(Problem statement)
Rewrite the stretch of the Anthony G. Evans biography from "- Education: Imperial" through "Barbara, United States.", putting "Materials scientist" in place of "Welsh professor".
Document text Start Marker
- Born: 4 December 1942 Porthcawl, Wales
- Died: 9 September 2009 (aged 66)
- Education: Imperial College London, PhD
- Scientific career
- Fields: Materials Science
- Workplaces: University of California, Berkeley; University of California, Santa Barbara; Harvard University; Princeton University;
- Doctoral advisor: Peter L. Pratt
- Notable students: Katherine Faber

= Anthony G. Evans =

Welsh professor

Anthony Glyn Evans (December 4, 1942 in Porthcawl, Wales – September 9, 2009) was Alcoa Professor of Materials, professor of Mechanical Engineering, director of the Center for Multifunctional Materials and Structures and co-director for the Center for Collaborative Engineering Research and Education at the University of California, Santa Barbara, United States.

Evans received a Ph.D. in metallurgy at Imperial College London. Evans had previously been, successively, professor in the Department of Materials Science and Mineral Engineering at the University of California, Berkeley; chair of the Materials Department and director of the High Performance Composites Center at the University of California at Santa Barbara; Gordon McKay Professor of Materials Engineering at Harvard University; and Gordon Wu Professor of Mechanical and Aerospace Engineering and director of the Princeton Materials Institute at Princeton University, before returning to Santa Barbara as department chair of the Materials Department.

Evans was vice president of the American Ceramic Society (1984–1988), and for four years served as chair of the Defense Sciences Research Council. He was a Fellow of the Royal Society, the American Academy of Arts and Sciences and the Royal Academy of Engineering, and member of the National Academy of Engineering and the National Academy of Sciences.
Document text End Marker
Supplied data Start Marker
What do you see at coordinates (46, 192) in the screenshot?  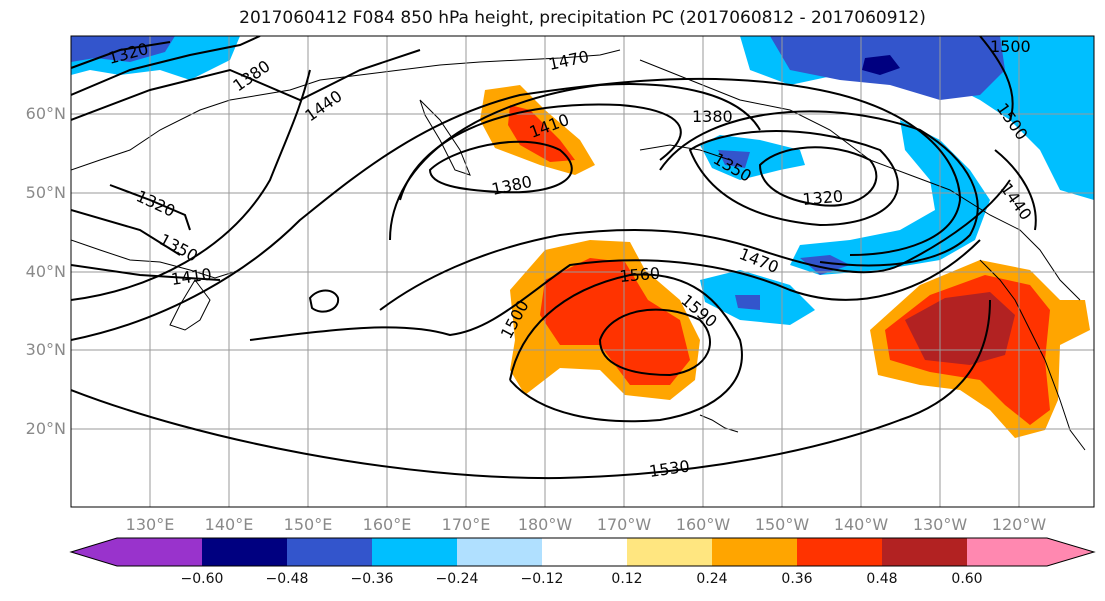 I see `lat-label-50n: 50°N` at bounding box center [46, 192].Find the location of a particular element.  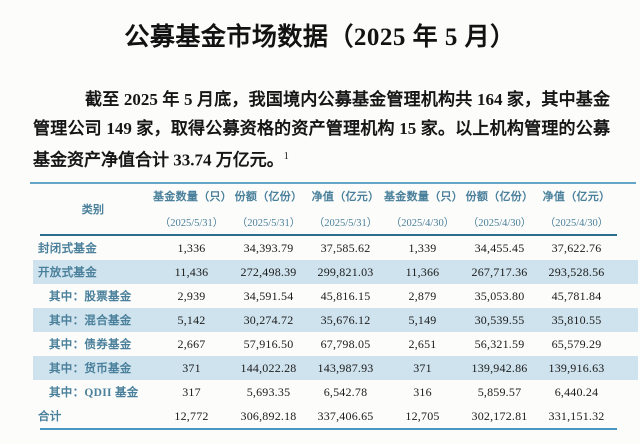

header-fund-count-april: 基金数量（只） （2025/4/30） is located at coordinates (424, 209).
Supplied data End Marker
(Solution to this exercise)
- Education: Imperial College London, PhD
- Scientific career
- Fields: Materials Science
- Workplaces: University of California, Berkeley; University of California, Santa Barbara; Harvard University; Princeton University;
- Doctoral advisor: Peter L. Pratt
- Notable students: Katherine Faber

= Anthony G. Evans =

Materials scientist

Anthony Glyn Evans (December 4, 1942 in Porthcawl, Wales – September 9, 2009) was Alcoa Professor of Materials, professor of Mechanical Engineering, director of the Center for Multifunctional Materials and Structures and co-director for the Center for Collaborative Engineering Research and Education at the University of California, Santa Barbara, United States.